Artículo de opinión de Xavier Cantera
“No tenía confianza en los apoyos de su entorno. Le habían robado toda esperanza”
Una opinión más
No había reparado nunca en ese gesto aunque me había encontrado varias veces con ella acompañando a su hijo. Ese día me fijé que al cruzarnos bajaba la mirada, no sin antes, sólo unas décimas de segundos antes, me dijera: ¡Hola! Al tiempo que sus labios dibujaban una ligera sonrisa.
Era una mujer de unos 32 años, profesional liberal, de semblante agraciado y adornado su cuerpo con suaves contornos redondeados a los cuales debía mantener a ralla mediante un severo régimen alimenticio, aunque tampoco creo que le hicieran falta muchas privaciones y abstinencias porque la dedicación a su hijo desde primera hora de la mañana antes de ir al trabajo, a medio día antes de regresar a la oficina y, sobre todo, desde las 7 de la tarde hasta que su hijo se dormía tranquilamente le obligaba a estar siempre en tensión dada la edad tan tierna del pequeño y la discapacidad que le afectaba casi continuamente, con rigidez espástica, tanto a las extremidades superiores como inferiores.
Su profesión y su salud le exigían cuidar su imagen y vigilar, sobre todo, su bienestar psíquico y emocional para así parecer una persona siempre relajada, tranquila y dispuesta a escuchar sin tensiones a sus clientes pero, sobre todo, para atender a su hijo sin que este descubriera en ella ni el más mínimo signo de enfado como consecuencia de los problemas del despacho o por causa de alguna cefalea, gastritis o mal dormir.

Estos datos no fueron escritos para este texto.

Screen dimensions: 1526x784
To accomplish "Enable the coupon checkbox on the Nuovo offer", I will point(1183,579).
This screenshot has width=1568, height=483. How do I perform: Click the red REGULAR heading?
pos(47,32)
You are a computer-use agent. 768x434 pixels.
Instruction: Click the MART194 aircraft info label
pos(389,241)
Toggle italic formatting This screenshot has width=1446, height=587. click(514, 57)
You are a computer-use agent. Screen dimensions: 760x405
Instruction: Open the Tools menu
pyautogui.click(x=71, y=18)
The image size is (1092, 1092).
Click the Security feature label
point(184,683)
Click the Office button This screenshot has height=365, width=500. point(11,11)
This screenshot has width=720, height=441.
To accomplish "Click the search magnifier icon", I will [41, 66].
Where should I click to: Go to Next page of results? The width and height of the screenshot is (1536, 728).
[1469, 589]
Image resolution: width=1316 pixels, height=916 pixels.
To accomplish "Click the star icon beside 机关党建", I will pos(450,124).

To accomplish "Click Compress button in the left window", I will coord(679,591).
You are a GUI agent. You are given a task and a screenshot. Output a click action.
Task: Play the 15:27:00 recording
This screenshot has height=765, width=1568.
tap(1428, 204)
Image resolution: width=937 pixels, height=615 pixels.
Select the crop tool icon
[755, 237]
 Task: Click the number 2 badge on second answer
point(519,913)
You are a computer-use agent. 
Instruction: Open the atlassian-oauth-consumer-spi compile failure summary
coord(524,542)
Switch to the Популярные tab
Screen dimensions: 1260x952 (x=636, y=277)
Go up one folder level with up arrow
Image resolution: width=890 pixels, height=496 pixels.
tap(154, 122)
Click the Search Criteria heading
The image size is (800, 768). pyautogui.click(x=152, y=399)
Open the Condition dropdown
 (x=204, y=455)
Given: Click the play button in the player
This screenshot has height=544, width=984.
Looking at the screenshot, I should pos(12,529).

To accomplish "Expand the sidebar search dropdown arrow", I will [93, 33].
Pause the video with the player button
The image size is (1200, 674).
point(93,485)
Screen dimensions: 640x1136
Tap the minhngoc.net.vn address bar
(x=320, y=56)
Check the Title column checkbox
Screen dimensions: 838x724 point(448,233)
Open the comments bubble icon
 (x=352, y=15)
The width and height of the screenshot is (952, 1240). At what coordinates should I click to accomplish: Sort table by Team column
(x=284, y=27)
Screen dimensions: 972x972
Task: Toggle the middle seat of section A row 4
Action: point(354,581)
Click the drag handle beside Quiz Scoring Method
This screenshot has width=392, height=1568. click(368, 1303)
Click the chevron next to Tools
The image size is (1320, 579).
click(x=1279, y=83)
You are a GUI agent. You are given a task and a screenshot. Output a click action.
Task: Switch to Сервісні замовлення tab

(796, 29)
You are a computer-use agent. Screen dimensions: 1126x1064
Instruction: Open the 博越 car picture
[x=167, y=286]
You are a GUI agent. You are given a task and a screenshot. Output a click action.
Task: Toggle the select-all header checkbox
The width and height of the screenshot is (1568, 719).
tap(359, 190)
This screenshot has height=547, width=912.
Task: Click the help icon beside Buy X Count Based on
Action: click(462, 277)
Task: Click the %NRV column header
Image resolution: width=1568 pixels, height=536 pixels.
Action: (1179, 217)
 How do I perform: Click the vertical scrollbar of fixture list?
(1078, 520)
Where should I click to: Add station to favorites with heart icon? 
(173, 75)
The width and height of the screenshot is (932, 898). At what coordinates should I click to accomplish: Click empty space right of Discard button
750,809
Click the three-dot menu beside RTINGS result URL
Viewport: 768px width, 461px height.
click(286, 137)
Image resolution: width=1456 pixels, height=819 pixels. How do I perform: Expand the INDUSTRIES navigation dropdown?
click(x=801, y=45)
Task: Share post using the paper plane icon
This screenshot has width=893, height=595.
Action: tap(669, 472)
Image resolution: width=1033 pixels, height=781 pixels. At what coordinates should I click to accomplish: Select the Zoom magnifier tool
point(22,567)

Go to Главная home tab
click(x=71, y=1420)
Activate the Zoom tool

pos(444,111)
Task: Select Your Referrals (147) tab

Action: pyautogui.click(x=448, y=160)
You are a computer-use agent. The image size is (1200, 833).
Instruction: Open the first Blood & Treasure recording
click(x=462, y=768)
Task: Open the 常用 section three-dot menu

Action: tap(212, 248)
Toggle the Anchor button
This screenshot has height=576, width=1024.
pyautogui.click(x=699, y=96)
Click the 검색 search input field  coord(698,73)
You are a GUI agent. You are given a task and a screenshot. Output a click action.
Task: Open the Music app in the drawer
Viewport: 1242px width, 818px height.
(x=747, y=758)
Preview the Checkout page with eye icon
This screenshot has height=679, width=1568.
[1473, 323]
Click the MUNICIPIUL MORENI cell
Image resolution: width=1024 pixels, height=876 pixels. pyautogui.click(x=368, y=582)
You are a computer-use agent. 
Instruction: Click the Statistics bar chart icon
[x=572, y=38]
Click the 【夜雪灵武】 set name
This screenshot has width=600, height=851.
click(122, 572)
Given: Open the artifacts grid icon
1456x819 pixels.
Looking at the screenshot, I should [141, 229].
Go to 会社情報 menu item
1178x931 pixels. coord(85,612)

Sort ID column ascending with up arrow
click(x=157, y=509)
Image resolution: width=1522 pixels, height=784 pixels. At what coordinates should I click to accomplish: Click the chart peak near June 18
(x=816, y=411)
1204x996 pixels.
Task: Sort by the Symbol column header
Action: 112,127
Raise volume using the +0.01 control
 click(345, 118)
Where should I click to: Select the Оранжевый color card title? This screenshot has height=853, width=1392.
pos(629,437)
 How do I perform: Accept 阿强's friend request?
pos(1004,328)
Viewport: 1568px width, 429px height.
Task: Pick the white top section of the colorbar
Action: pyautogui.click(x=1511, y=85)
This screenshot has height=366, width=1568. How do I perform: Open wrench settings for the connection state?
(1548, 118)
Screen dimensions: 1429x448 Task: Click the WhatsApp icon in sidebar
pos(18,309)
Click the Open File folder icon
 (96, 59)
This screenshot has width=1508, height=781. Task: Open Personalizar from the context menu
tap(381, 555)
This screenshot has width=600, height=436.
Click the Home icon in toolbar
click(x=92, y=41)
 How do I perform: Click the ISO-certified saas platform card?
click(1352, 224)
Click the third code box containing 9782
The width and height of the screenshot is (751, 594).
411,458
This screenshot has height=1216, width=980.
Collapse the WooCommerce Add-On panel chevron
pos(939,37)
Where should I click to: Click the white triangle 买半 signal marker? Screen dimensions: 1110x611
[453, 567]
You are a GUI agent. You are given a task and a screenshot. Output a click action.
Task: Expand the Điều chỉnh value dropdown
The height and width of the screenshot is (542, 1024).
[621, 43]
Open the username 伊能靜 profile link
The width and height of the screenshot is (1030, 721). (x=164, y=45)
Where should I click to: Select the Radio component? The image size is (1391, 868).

Aunque el trabajo hiciera las funciones de terapia ocupacional estoy convencido de que su mente, por lo menos en estos primeros años, no abandonaba el domicilio familiar y permanecía junto a su hijo en compañía de la persona que lo cuidaba durante sus ausencias, justificadas solo por razones laborales. Ella se desvivía por cuidar a su hijo pero, ¿quién cuidaba de ella? Y más, desde el día en que un rápido divorcio la dejó sola ante la búsqueda de los apoyos para su hijo y la lenta construcción de su futuro, día a día y año tras año, hasta llegar a los seis que ahora había cumplido el pequeño. Creo que fue entonces, una noche de verano mientras saboreaba un descafeinado en el balcón de su casa porque su hijo dormía relajadamente, juntando sus manos con las que había acariciado a su hijo mientras lo duchaba, se sinceró consigo misma y deseó que su hijo no creciera más, no se hiciera joven, no se desarrollara para así impedir la llegada de ese momento en el que ella se sintiera impotente para ayudarle. Deseó, no por egoísmo sino por amor, que su hijo fuera siempre un niño de seis años al que poder acompañar, aunque sus fuerzas fueran disminuyendo con la edad. En esa entrega total sin culpabilidad alguna mirando a la muerte rezó consigo misma: primero él y después, yo. No tenía confianza en los apoyos de su entorno. Le habían robado toda esperanza.